_RECORDS SUPPLIED_
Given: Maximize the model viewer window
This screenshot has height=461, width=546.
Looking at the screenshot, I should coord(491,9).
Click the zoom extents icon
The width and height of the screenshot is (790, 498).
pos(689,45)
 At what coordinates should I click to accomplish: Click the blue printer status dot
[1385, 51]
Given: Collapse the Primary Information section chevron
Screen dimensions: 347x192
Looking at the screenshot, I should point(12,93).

---

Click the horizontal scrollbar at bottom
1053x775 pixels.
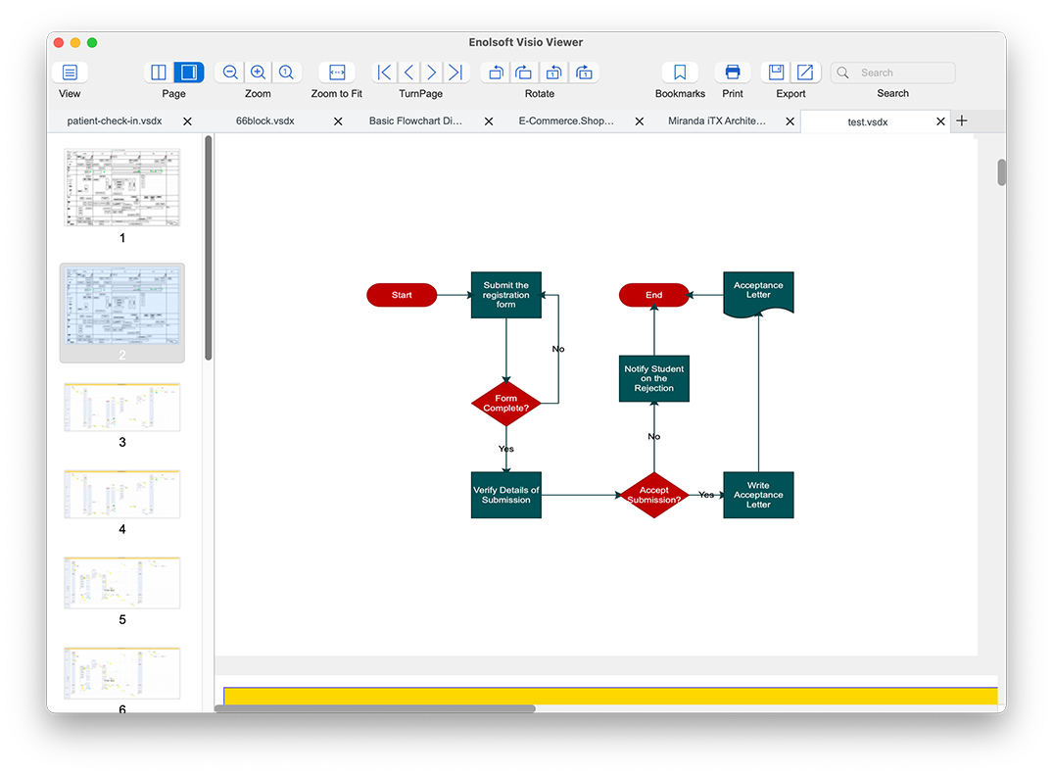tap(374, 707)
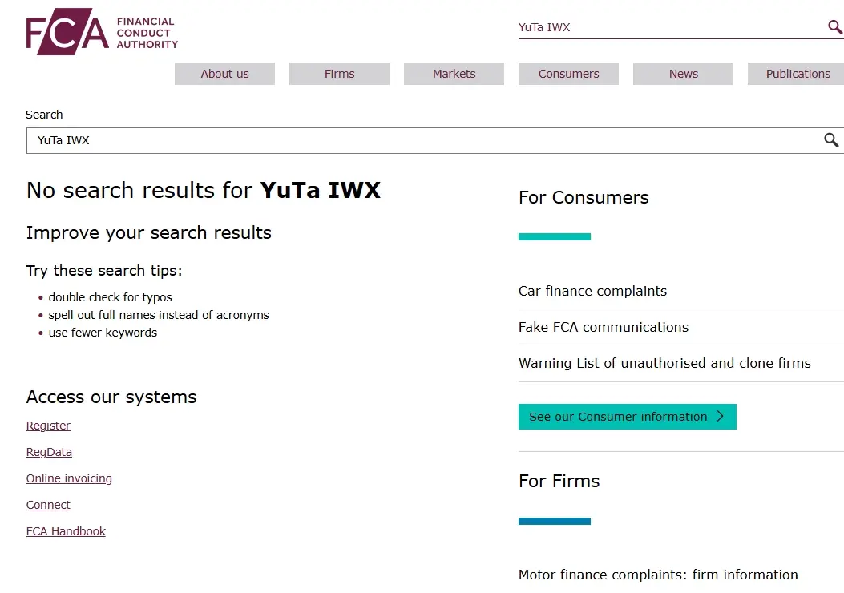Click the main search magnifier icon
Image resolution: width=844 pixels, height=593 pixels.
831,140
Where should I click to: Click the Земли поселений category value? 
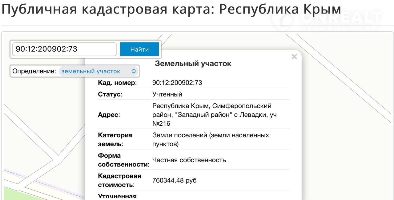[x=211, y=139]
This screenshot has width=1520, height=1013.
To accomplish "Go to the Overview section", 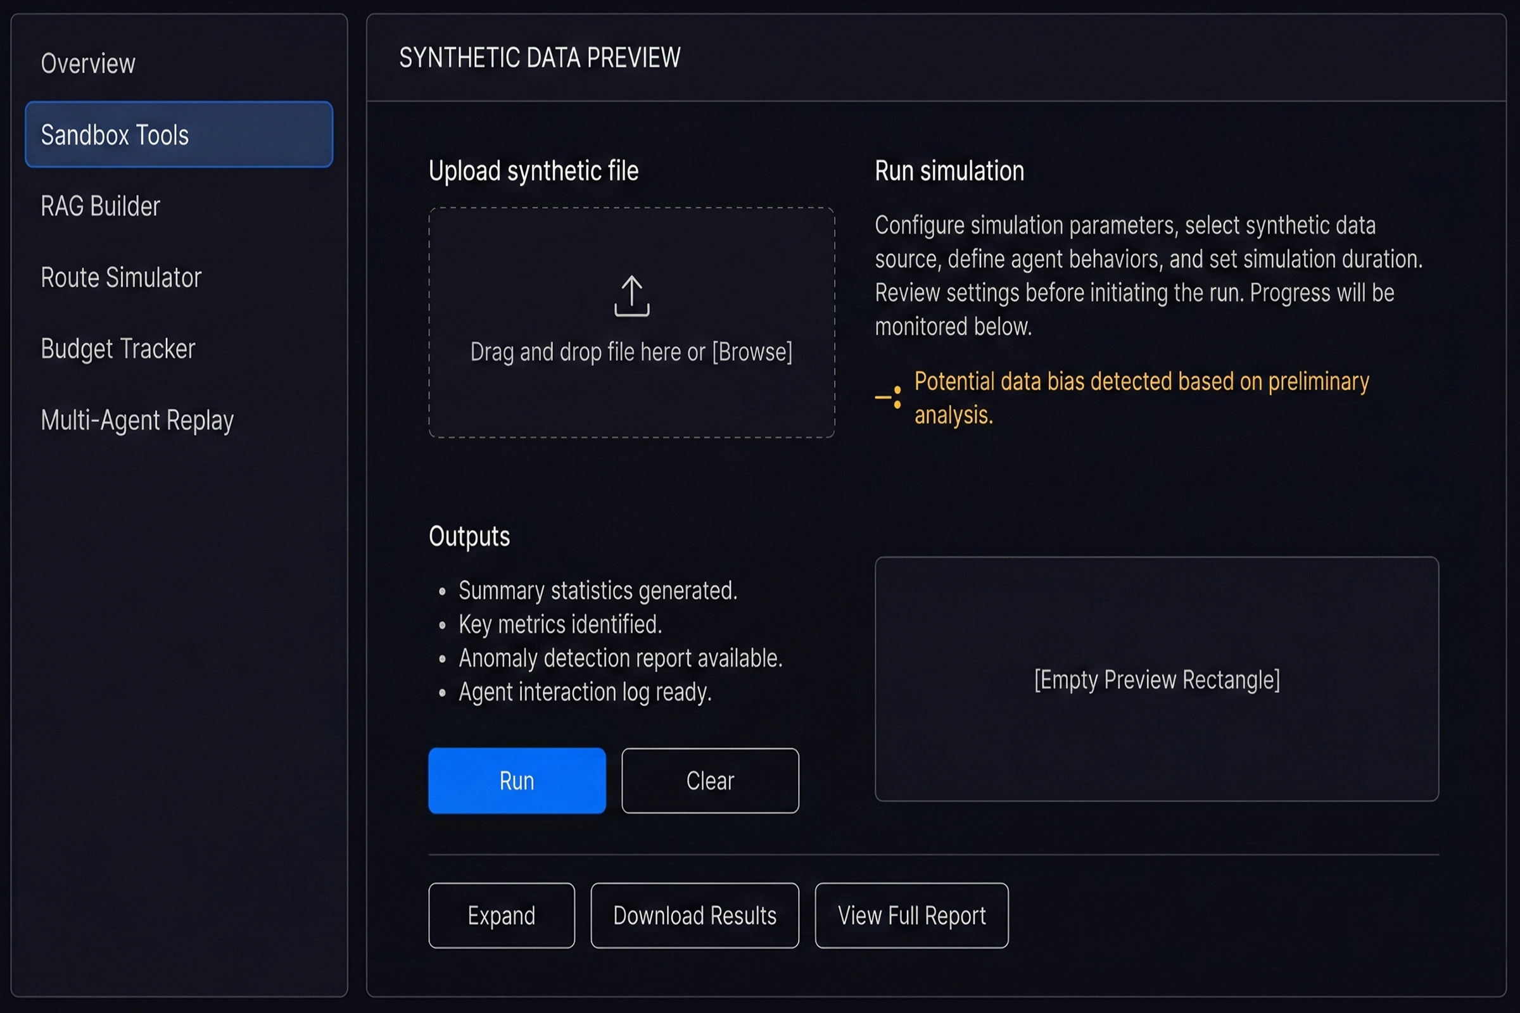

---

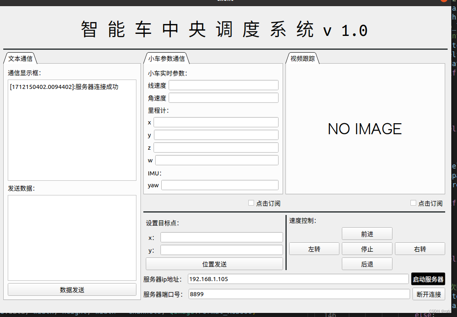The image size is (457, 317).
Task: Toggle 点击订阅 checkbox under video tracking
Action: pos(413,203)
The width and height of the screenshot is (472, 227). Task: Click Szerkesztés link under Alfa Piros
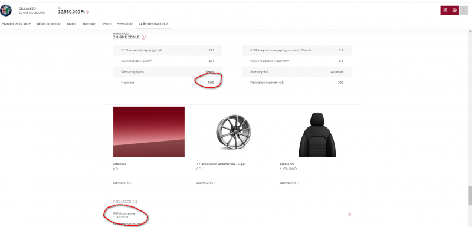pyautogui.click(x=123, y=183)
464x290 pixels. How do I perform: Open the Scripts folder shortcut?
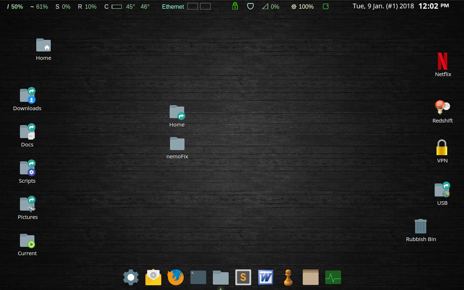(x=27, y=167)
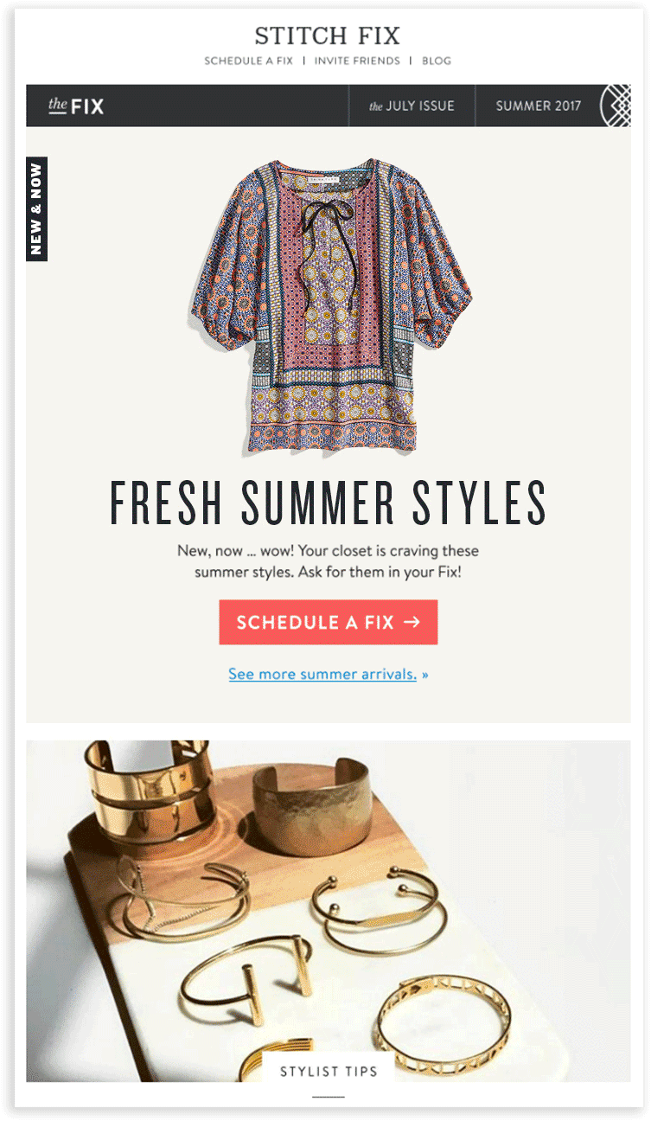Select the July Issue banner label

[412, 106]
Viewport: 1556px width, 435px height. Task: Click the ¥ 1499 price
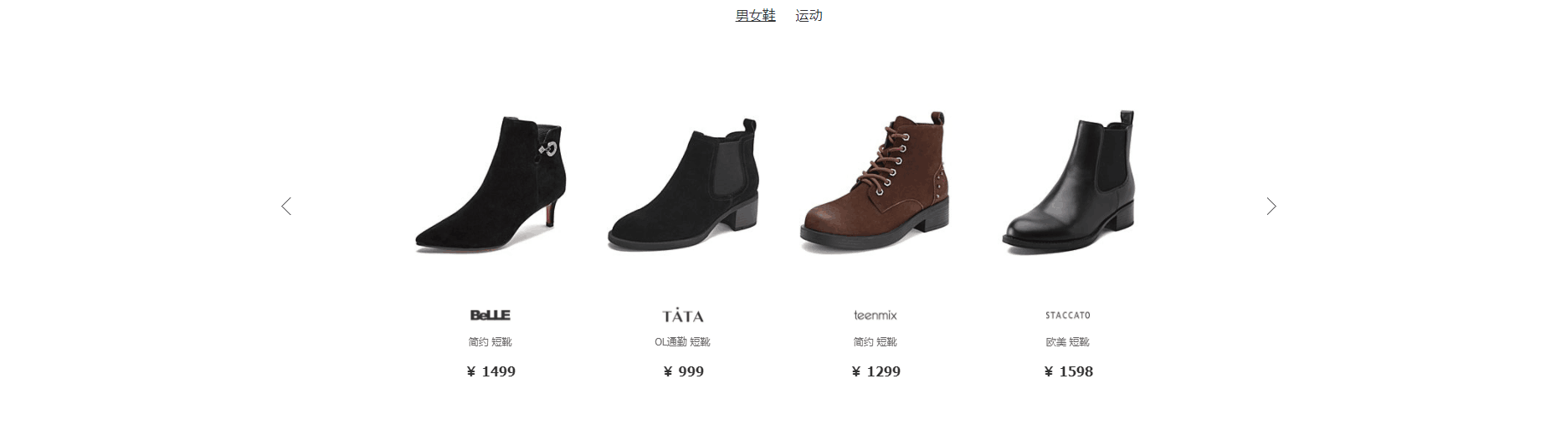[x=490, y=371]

_WHAT TO WORK ON_
Gather from the records above every line containing the string "Given".

_OUTPUT OF THE EXERCISE_
Given: Maximize the model viewer window
Given: Collapse the Primary Information section chevron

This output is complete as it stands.